Because of the necessity of working with many interactive linkages between hydrology, engineering design, economics, esthetics, perception and communication mechanisms, and many other factors, the involvement of an interdisciplinary team was seen as essential to research on developing an approach for prescribing an effective combination of remedial and preventive flood plain management to alleviate the consequences of flooding along small urban waterways. A team organized through the Environmental Resources Center (an entity having a role of research coordination) at the Georgia Institute of Technology was comprised of eleven people in six disciplines plus two or three times as many others in supporting roles. Each had a strong commitment to function in an interdisciplinary manner and not through a group of loosely coordinated multidisciplinary efforts. In addition to attacking the flood management problem, the interdisciplinary team represented a deliberate effort to probe the constraints on interdisciplinary research at the university level and propose institutional and organizational adjustments for making such groups more effective.
While the team did make some significant contributions in terms of gathering data pertaining to the research problem, none of its members were really satisfied with their accomplishments. The working team was asked to use its experience as a basis for making recommendations which it believed would help subsequent teams to be more successful and through an iterative process of individuals forwarding propositions and group discussion produced a set of 27 specific recommendations. The report, written by a member who joined the team about a year afterwards, contains material describing the objectives of interdisciplinary organization, a history of how the team was organized and functioned, a discussion of organizational problems encountered, and an assessment of team morale and team effectiveness. Each point is discussed in the context of the 27 recommendations made by the team.

Key recommendations were that team members be recruited who are problem oriented but have sufficient discipline focus to function successfully, that the administration of the project not be tied to any specific discipline, that a core staff within the administrative unit be organized to keep the team moving, that viable research assignments be given each team member early in the total effort, that the role and responsibility of each team member be clearly defined, and that informal support from the university hierarchy and community be cultivated. If universities are to address successfully the social issues of our times, they must seek such mechanisms for extending their competences beyond issues neatly fitting within traditional disciplinary molds.

** Parts of the exercise **
1. Please copy the passage on the interdisciplinary flood research team word for word, starting at "While the team" and ending at "by the team.".
2. Summarize the passage on the interdisciplinary flood research team in two sentences.

** Information supplied **
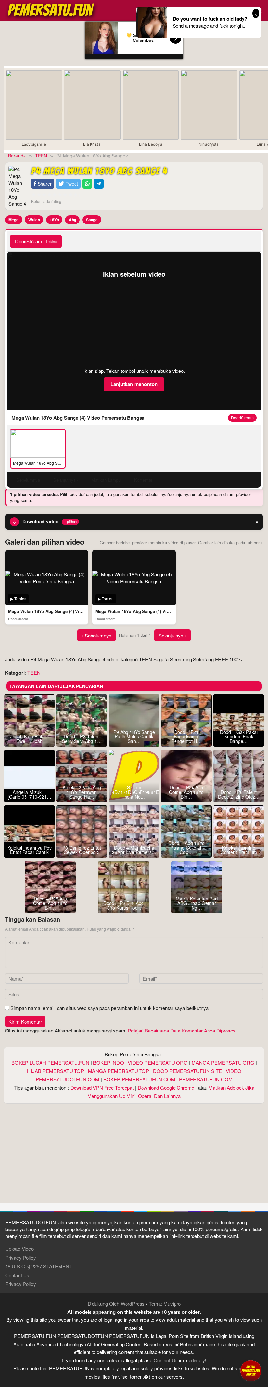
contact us (166, 1360)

** Exercise answers **
1.
While the team did make some significant contributions in terms of gathering data pertaining to the research problem, none of its members were really satisfied with their accomplishments. The working team was asked to use its experience as a basis for making recommendations which it believed would help subsequent teams to be more successful and through an iterative process of individuals forwarding propositions and group discussion produced a set of 27 specific recommendations. The report, written by a member who joined the team about a year afterwards, contains material describing the objectives of interdisciplinary organization, a history of how the team was organized and functioned, a discussion of organizational problems encountered, and an assessment of team morale and team effectiveness. Each point is discussed in the context of the 27 recommendations made by the team.

2. A team organized through the Environmental Resources Center at the Georgia Institute of Technology, made up of eleven people in six disciplines, researched flood plain management for small urban waterways and also probed the constraints on interdisciplinary research at the university level. Although none of its members were really satisfied with their accomplishments, the team produced 27 recommendations, among them recruiting problem-oriented members, not tying project administration to any specific discipline, and clearly defining each member's role and responsibility.